Upon graduating, Maria set off for Guatemala and eventually ended up in the highlands village of Nebaj, where the vast majority of the population is Ixil Mayan. They are mostly refugees who escaped to the mountains during the civil war. Many, if not most, lost parents, husbands, siblings and/or children to the military persecution of the Mayans. In order to survive the post-war chaos, the women of Nebaj founded a small cooperative, Grupo de Mujeres por la Paz (Women's Group for Peace), to sell their weavings. But they were still struggling to feed their families and survive.

When Garcia arrived, the women had just received a $2,000 grant to develop and agricultural project. With Garcia's help, the women rented a plot of land, built a greenhouse and grew vegetables to sell at the local market. Garcia worked side by side with the women, who would share their life stories as they tilled the land together.

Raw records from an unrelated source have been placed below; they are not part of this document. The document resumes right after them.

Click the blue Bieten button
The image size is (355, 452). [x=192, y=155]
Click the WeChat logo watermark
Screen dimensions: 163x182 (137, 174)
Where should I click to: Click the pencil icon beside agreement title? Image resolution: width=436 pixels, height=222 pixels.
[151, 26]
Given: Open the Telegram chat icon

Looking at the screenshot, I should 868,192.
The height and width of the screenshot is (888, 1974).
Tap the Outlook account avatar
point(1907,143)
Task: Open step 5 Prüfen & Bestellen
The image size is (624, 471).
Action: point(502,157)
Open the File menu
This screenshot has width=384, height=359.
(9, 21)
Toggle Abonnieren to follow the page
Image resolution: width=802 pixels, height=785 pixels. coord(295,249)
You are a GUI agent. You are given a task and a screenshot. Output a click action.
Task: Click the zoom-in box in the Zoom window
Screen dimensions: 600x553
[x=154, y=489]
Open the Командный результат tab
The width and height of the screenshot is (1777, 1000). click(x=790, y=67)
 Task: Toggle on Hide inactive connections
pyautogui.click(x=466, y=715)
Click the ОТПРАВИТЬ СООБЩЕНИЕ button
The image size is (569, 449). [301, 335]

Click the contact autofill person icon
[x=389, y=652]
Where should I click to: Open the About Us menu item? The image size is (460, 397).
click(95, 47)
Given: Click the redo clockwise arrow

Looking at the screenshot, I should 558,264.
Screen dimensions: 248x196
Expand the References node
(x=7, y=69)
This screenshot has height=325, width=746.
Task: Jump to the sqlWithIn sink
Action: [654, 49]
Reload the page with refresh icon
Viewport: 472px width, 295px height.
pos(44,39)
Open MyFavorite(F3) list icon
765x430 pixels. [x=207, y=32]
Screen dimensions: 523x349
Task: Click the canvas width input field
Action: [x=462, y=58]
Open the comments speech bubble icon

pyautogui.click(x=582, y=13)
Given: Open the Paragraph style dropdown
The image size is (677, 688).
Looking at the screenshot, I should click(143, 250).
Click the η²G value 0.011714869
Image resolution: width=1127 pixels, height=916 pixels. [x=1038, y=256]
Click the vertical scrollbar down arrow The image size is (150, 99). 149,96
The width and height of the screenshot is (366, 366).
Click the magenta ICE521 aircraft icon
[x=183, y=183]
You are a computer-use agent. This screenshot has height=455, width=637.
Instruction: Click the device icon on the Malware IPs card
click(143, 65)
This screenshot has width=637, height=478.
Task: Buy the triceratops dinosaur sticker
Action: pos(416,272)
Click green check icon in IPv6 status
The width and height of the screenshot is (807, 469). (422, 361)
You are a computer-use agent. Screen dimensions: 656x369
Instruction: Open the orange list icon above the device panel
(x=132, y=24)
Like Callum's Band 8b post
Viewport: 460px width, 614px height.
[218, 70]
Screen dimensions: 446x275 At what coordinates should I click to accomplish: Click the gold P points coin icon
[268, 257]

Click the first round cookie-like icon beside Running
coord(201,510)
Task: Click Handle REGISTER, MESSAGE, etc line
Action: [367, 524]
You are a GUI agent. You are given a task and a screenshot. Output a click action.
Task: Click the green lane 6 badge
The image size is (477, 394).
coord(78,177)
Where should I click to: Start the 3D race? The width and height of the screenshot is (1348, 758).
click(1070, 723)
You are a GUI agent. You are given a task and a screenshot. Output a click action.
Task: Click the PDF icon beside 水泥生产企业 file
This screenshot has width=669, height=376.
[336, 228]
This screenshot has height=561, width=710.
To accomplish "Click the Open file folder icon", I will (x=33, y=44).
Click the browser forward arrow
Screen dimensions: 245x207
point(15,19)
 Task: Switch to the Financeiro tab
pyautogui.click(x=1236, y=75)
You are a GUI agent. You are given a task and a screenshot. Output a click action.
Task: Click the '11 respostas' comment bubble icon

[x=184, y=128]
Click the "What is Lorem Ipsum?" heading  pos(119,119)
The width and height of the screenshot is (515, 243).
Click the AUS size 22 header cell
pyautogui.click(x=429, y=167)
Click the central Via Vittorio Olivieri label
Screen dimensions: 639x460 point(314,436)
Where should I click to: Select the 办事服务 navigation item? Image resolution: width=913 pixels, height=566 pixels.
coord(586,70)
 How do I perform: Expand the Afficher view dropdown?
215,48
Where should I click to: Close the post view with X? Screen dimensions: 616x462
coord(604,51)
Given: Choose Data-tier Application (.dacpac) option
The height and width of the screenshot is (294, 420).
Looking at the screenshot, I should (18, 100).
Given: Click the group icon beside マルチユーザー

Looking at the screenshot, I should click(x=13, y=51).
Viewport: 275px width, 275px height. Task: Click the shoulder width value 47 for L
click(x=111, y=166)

Eventually she began to learn their language, understand their stories, and started recording their history.

"What they really want is for people to hear their histories, to know what happened to them in the past ... and to know that the legacy of violence and poverty is something they're still dealing with today," says Garcia.

Garcia started a literacy project which has expanded to include other family and community members, received grants and assistance from other American linguistics professors (including her mother, Jule Gomez de Garcia ’72) to document and preserve the language of this culture, and made numerous professional presentations which have earned her the respect of peers many years her senior.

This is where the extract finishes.